The five-year program is of a piece with Clinton’s relentless efforts to nationalize other people’s children through new health-insurance schemes. We are not terribly far from the time when children will spend their days in government day-care centers and get their medical treatment there from government-employed doctors. And American parents will be ever grateful.
All that the Republicans can say in response is that the Clinton plan neglects children who have at least one parent at home. To them the GOP offers the usual: tax credits. But the Republican bill takes much of the Clinton plan under wing.
When will the bleating about the beleaguered family end? I don’t say this because the family isn’t beleaguered. On the contrary, I say it because the Republicans and Democrats are bunko artists whenever they claim to save the family. If they meant what they said, they’d have junked the gimmicks and removed the dead weight of the state from the backs of the American people.
Parents, like everyone else, suffer from onerous government. If the burden of federal, state, and local taxation were removed, they could more easily afford good child care or, better yet, the mothers who want to stay at home would be able to do so. The American people don’t need subsidies and tax credits, or Head Start and federally regulated child care. They need the freedom to keep what they earn. They need tax repeal.
But look at it from the politicians’ point of view. What kudos will they get if they simply let you keep your money as a matter of simple principle? It may occur to you that they should have done this long ago. You may end up resenting them for squandering your money. No politician wants that.
That’s why they prefer tax credits and subsidies. A tax credit is the politician’s way of saying: “Do precisely as I say and I will reward you.” If you please the Republicans and Democrats, you keep a few dollars more. Otherwise, off the money goes to the treasury.

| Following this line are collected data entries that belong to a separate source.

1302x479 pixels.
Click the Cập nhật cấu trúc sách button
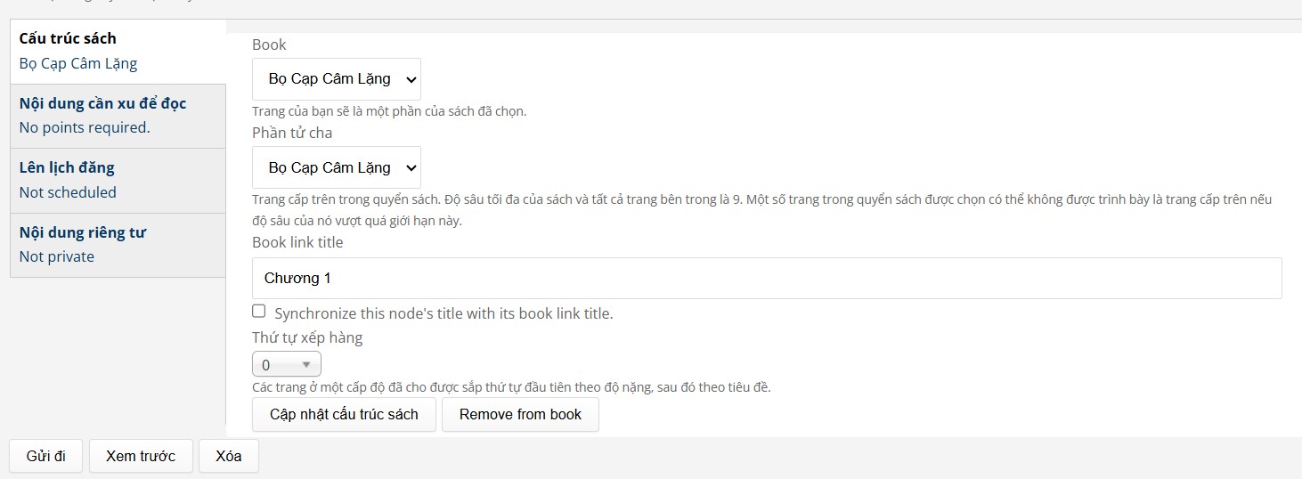[345, 414]
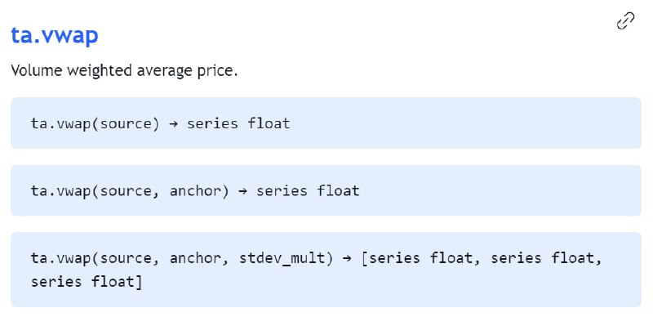This screenshot has width=653, height=317.
Task: Click the stdev_mult overload signature block
Action: [326, 270]
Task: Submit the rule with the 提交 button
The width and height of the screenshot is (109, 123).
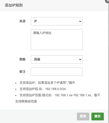Action: click(x=98, y=117)
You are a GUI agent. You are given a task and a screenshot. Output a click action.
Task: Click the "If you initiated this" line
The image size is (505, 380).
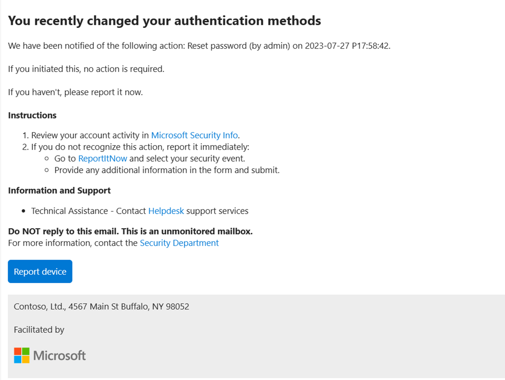click(x=86, y=69)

And observe how easy it will be to use tax credits and subsidies to herd children into federally approved or operated child-care centers. All the regulators have to say is that you don’t get your subsidy or credit if your children attend renegade centers.
We need to rediscover two lost ideas: people should be free to keep what they earn, and parents are responsible for their own children. At least since 1913, when the permanent income tax was enacted, we have lived with the de facto idea that the government owns everything. If it wants to take more than 90 cents of the marginal dollar, it may do so. If it shows some mercy and drops the rate to 40 percent, be grateful, but don’t go thinking you’re entitled. Whatever you keep is purely by the grace of the U.S. Congress and the President.
To call that idea immoral and contrary to the founding principles of America is an understatement.
As for taking responsibility for one’s own children, this is an idea the President and First Lady Hillary Rodham Clinton abhor. “There is no such thing as other people’s children,” Mrs. Clinton likes to say. That’s why they wish to tax everyone for their schemes to transform other people’s children into national resources.
Enough already of this idea that reeks too strongly of every despotism the world has ever known.